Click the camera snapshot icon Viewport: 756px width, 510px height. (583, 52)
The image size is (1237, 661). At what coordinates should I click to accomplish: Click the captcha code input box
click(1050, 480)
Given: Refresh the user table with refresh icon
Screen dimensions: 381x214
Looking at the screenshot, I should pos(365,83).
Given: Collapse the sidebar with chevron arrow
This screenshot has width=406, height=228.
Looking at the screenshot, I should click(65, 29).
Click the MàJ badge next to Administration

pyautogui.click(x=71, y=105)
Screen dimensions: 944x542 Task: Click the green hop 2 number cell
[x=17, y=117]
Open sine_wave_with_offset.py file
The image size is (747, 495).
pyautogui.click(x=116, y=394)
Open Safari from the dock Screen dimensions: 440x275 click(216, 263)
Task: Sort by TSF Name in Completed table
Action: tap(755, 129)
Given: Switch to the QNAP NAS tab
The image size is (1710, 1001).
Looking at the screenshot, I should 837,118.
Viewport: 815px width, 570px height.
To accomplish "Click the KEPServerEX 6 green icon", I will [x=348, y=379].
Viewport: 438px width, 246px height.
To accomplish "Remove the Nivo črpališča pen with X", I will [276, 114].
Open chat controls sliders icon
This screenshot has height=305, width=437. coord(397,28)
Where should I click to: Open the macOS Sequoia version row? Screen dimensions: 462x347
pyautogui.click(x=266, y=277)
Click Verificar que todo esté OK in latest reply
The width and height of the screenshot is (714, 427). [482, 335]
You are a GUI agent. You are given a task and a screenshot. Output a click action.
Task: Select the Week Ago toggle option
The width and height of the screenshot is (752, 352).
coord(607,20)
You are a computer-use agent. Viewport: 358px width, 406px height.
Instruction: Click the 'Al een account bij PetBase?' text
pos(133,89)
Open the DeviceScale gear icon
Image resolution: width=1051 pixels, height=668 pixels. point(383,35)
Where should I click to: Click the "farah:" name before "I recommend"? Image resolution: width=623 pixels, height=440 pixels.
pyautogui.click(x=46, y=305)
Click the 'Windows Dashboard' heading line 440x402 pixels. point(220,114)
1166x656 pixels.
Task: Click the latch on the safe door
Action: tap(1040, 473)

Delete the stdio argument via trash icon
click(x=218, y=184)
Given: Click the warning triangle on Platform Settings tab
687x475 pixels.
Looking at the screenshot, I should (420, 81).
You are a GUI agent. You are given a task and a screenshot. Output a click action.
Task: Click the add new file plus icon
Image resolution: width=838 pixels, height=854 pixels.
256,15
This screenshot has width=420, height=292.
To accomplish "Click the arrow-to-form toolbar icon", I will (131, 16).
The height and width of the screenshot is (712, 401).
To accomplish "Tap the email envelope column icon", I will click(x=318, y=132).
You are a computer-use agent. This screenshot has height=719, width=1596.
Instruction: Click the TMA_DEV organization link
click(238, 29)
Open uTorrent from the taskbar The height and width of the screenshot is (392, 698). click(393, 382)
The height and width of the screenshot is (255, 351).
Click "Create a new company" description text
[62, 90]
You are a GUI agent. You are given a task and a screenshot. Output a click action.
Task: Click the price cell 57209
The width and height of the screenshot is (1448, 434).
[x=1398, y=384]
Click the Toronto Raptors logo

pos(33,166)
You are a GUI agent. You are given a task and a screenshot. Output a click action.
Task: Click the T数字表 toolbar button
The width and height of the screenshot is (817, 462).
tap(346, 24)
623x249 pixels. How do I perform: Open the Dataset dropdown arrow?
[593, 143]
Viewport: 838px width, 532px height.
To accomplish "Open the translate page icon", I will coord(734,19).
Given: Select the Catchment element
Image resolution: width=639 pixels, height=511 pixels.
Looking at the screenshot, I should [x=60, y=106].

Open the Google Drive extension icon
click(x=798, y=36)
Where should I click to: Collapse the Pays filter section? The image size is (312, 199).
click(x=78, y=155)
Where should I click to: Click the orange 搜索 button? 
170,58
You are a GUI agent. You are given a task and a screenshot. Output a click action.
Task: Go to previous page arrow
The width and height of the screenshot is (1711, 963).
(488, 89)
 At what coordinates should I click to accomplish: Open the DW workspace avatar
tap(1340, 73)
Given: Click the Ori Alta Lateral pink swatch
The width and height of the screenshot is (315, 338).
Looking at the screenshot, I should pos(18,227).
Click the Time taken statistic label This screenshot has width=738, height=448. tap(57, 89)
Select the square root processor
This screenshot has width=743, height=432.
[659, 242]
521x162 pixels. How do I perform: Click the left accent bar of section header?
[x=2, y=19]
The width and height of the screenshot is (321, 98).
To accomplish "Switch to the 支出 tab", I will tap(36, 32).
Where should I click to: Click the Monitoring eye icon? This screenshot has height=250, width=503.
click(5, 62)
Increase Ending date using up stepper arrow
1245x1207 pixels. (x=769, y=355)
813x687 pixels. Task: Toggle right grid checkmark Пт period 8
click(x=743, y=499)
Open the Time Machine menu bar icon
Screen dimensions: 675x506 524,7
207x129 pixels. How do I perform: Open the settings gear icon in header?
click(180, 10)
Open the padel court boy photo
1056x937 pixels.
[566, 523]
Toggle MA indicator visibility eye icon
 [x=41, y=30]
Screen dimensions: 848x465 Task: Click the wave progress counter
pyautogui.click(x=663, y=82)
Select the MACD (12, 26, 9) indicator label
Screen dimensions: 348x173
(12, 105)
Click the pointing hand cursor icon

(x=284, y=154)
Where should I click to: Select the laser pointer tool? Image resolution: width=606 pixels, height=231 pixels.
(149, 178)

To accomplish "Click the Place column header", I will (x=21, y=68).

= 서술형 과제 =
"Open the Google Drive extension icon" 문구가 든 줄에서 시작해 "tap(1340, 73)" 문구가 든 줄로 끝나는 부분만, "previous" 표현을 "next" 표현으로 바꾸고 나머지는 그대로 둔 채 다시 적어 주세요.

= 문제 풀이 =
Open the Google Drive extension icon
click(x=798, y=36)
Where should I click to: Collapse the Pays filter section? The image size is (312, 199).
click(x=78, y=155)
Where should I click to: Click the orange 搜索 button? 
170,58
You are a GUI agent. You are given a task and a screenshot. Output a click action.
Task: Go to next page arrow
The width and height of the screenshot is (1711, 963).
(488, 89)
 At what coordinates should I click to accomplish: Open the DW workspace avatar
tap(1340, 73)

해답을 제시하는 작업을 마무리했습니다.